### Verilen görev
Malzemenin başından "(x=404, y=654)" ifadesinin geçtiği satır da dahil olmak üzere o satıra kadarki bütün satırları aynen kopyalar mısın?

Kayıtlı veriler

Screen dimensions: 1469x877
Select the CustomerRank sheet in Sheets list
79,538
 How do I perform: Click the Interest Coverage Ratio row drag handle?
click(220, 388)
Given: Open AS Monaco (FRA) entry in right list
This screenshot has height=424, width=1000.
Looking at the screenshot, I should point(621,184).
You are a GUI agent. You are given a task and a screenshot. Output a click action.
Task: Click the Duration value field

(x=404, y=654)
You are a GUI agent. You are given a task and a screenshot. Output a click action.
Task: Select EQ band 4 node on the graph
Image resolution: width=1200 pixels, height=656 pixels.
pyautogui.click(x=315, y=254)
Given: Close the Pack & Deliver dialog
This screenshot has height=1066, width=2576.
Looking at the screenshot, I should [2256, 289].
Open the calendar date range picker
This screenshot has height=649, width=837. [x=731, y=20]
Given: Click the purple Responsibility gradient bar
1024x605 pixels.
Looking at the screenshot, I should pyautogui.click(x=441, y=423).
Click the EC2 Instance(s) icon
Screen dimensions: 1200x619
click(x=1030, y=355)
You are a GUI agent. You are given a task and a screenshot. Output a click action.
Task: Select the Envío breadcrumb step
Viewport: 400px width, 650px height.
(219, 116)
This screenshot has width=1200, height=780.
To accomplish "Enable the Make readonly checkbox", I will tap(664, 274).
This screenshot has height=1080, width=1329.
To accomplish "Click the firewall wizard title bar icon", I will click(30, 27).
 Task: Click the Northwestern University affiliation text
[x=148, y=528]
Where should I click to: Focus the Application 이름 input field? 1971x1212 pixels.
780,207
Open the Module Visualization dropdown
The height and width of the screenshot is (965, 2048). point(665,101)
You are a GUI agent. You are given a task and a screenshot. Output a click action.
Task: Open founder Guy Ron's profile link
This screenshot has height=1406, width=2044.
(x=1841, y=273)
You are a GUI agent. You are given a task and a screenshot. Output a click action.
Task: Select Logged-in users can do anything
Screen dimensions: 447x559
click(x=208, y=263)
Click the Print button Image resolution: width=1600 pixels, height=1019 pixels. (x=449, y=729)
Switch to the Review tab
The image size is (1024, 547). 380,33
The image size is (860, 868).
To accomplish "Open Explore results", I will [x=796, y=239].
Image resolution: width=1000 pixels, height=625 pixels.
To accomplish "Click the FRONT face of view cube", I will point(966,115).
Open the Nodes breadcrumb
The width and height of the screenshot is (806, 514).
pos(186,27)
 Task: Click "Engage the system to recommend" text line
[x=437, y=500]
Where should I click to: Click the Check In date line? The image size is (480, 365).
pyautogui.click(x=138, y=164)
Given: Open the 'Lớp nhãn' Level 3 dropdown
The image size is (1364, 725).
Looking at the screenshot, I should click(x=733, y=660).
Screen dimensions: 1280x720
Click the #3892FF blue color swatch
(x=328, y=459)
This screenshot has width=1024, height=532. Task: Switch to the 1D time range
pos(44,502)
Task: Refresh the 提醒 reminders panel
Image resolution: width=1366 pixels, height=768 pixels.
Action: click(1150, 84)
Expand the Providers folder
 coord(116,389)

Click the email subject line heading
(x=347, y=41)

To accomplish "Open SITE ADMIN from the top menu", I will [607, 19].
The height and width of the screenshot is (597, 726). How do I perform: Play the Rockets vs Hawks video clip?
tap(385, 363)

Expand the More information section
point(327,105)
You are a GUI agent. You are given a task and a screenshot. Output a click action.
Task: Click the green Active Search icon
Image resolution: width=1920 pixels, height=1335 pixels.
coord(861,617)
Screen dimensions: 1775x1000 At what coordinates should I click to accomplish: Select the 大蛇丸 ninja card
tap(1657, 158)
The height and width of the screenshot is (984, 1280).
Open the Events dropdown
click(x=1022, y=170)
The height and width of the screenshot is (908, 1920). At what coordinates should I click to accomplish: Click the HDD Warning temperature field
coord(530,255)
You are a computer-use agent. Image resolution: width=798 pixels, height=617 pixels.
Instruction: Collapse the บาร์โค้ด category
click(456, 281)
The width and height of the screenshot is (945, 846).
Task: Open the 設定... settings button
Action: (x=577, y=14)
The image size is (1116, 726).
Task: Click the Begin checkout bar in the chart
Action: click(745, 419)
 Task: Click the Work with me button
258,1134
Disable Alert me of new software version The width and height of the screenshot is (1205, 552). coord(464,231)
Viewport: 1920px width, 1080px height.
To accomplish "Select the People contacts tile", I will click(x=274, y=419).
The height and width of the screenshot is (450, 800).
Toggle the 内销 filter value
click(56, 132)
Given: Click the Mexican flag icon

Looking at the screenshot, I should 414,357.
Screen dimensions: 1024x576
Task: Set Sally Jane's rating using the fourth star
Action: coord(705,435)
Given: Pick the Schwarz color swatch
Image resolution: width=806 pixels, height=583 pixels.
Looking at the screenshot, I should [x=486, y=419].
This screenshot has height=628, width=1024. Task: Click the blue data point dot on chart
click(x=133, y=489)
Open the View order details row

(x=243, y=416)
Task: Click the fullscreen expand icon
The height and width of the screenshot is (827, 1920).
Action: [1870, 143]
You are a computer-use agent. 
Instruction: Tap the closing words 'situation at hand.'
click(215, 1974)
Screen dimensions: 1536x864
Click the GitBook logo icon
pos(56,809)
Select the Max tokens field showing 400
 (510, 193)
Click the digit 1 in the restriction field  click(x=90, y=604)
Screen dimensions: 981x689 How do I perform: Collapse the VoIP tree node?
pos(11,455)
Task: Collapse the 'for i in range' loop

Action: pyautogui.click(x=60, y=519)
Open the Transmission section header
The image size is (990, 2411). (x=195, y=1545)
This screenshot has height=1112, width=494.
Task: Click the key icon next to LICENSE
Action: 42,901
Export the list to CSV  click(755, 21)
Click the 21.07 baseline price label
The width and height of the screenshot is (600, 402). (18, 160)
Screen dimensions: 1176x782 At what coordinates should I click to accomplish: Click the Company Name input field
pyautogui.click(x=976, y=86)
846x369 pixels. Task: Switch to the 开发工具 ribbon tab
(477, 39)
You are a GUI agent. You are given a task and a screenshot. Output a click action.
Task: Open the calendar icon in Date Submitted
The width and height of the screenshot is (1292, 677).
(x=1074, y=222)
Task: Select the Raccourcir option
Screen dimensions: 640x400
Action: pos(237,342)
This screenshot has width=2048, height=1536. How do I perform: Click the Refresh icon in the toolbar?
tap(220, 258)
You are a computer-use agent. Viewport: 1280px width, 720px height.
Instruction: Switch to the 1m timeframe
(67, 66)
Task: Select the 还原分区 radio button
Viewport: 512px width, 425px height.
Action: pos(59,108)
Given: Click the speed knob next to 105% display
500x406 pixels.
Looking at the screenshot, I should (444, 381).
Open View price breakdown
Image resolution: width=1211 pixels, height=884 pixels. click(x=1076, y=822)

### Sorunun çözümü
Screen dimensions: 1469x877
Select the CustomerRank sheet in Sheets list
79,538
 How do I perform: Click the Interest Coverage Ratio row drag handle?
click(220, 388)
Given: Open AS Monaco (FRA) entry in right list
This screenshot has height=424, width=1000.
Looking at the screenshot, I should point(621,184).
You are a GUI agent. You are given a task and a screenshot. Output a click action.
Task: Click the Duration value field

(x=404, y=654)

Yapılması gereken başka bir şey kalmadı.